Abstract:
During last two decades, a huge amount of data is being produced worldwide by various sources. Genomic data is one of the main sources for this huge data termed as Big Data.
Next-Generation Sequencing (NGS) machines are producing up to six billion base pairs per run in very cost-effective manner. Currently, the main challenge is to process this huge genomic data to extract relevant information. During extraction of relevant information
from this genomic Big Data, alignment and analysis are two most important tasks. In this thesis, we present very accurate and efficient distributed sequence alignment and analysis algorithms.
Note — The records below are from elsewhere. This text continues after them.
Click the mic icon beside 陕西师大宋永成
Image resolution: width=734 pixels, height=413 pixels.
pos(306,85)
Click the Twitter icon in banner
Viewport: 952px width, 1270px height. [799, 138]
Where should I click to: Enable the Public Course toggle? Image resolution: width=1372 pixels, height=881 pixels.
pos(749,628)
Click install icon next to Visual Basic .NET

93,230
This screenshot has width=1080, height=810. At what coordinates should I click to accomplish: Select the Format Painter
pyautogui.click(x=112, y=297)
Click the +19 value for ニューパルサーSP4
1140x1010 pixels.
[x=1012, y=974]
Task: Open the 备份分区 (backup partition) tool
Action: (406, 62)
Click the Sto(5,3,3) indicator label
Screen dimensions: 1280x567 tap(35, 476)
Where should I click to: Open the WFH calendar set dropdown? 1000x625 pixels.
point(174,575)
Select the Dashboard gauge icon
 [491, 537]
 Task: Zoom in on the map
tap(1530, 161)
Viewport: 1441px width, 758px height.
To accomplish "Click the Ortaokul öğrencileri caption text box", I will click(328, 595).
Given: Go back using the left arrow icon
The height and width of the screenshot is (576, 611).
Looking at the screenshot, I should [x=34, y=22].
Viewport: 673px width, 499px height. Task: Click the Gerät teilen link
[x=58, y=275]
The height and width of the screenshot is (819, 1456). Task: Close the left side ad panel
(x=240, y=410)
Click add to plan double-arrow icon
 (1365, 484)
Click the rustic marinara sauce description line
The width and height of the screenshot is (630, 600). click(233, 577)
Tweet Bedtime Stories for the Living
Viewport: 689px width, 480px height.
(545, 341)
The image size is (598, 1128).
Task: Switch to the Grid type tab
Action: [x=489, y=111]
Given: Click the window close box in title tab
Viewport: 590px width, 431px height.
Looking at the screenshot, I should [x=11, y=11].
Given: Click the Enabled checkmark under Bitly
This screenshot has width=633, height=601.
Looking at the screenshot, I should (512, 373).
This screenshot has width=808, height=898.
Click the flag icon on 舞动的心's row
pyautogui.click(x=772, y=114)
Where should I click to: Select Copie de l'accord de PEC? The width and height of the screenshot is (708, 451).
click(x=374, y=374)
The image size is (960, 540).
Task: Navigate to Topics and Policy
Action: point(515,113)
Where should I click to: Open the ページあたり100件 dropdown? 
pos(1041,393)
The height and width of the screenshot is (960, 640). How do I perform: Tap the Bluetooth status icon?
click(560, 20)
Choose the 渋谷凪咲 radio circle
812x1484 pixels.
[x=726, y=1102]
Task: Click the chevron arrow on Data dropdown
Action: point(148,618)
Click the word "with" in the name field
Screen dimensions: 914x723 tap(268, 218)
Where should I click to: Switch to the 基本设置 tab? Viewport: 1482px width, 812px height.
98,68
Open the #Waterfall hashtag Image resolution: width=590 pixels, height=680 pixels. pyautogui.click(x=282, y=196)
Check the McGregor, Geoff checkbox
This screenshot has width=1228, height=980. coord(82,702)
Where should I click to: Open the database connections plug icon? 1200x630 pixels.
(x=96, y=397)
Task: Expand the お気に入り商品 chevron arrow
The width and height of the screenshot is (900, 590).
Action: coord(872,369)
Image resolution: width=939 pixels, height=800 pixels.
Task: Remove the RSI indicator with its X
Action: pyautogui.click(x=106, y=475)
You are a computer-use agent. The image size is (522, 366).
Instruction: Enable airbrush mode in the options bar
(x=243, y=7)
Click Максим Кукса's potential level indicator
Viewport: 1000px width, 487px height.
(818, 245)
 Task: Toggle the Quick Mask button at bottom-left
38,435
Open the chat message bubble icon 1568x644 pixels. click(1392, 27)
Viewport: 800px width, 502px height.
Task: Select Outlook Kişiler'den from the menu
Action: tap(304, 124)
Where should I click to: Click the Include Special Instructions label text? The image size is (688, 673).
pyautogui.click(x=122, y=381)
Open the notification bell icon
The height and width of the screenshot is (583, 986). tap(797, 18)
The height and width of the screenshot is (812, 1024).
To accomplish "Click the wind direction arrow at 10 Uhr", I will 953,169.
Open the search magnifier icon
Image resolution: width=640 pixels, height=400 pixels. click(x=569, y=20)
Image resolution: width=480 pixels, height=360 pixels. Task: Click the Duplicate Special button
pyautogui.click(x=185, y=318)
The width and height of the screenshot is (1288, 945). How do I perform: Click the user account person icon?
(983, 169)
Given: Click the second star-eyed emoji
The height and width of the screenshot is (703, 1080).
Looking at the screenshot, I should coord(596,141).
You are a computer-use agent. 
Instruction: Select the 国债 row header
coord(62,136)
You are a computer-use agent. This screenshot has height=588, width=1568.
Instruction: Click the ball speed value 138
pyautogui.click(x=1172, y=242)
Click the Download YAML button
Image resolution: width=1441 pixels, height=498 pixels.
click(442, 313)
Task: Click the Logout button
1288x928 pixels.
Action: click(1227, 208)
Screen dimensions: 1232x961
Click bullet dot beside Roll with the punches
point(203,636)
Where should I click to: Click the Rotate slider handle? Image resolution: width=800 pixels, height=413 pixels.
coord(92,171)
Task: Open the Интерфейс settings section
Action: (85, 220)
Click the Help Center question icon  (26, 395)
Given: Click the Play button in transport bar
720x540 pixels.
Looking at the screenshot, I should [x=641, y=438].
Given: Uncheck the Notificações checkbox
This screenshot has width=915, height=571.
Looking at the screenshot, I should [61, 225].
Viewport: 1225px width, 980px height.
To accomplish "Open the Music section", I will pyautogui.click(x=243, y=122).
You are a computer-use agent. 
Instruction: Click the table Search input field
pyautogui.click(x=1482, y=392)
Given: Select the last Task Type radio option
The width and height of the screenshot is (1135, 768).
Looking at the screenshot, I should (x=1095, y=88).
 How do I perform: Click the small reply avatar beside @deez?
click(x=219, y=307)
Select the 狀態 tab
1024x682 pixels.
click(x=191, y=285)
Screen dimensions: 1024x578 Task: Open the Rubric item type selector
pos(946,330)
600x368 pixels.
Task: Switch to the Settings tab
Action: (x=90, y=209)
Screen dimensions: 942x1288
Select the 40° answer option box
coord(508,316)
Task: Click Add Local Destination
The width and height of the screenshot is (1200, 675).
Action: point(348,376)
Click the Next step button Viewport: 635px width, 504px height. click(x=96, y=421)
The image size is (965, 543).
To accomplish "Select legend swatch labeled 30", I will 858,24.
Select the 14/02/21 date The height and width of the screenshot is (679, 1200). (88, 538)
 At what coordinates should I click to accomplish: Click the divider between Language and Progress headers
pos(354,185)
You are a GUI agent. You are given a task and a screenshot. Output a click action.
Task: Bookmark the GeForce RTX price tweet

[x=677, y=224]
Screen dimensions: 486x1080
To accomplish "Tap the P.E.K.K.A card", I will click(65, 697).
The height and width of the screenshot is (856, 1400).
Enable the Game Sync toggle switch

To tackle the problem of efficient sequence alignment, two distributed sequence alignment algorithms named as AVLR-Mapper and StreamAligner are proposed and implemented using Big Data framework Apache Spark. AVLR-Mapper is first sequence aligner which
has distributed index generation approach. AVLR-Mapper uses most efficient search mechanism based on partitioning to reduce computation during read mapping. It outperforms ost of the state-of-the-art sequence alignment algorithms in terms of accuracy and performance. StreamAligner is the first sequence aligner which can directly align stream of machines as stream and output interesting patterns after alignment and analysis. It has a great scope in future for making sequencing, alignment, and visualization (or analysis)
process automated. It showed better execution time (speedup upto 9.97x) due to better load balancing and stream processing engine. AVLR-Mapper and StreamAligner are implemented on Apache Spark and evaluated on IIT Mandi local cluster as well as Amazon
EC2 cloud. Source code written in Java is available on GitHub.
To analyze large genomic datasets, three distributed association rule mining algorithms named as Reduced-Apriori (R-Apriori), Adaptive-Apriori (A-Apriori), and Flink-Apriori (F-Apriori) are proposed and implemented using Big Data frameworks Apache Spark
and Flink. R-Apriori and A-Apriori are implemented on Big Data framework Apache Spark. R-Apriori uses a reduced approach for the second iteration of Apriori algorithm and minimizes computation to a great extent. R-Apriori outperforms conventional Apriori in terms of accuracy and efficiency. A-Apriori uses an adaptive approach for every iteration where the decision is made to use reduced or conventional Apriori approach before every iteration based on precomputations. A-Apriori always performs better than R-Apriori and conventional Apriori for all datasets. F-Apriori uses Apache Flink to handle iterative
computations during Apriori and outperforms all association rule mining algorithms in terms of performance. All these association rule mining algorithms are written in Scala and evaluated on local cluster as well as Amazon EC2 cloud. These algorithms are used for analyzing large genome datasets to get interesting patterns from them. These algorithms can be used in Bioinformatics applications like cancer detection, SNP discovery, motif discovery and clustering. In summary, this thesis presents the architecture, algorithm, and implementation of two distributed sequence alignment and three distributed association
rule mining algorithms targeted towards helping bioinformatic scientists to reduce the time and cost for alignment and analysis of large genomic datasets.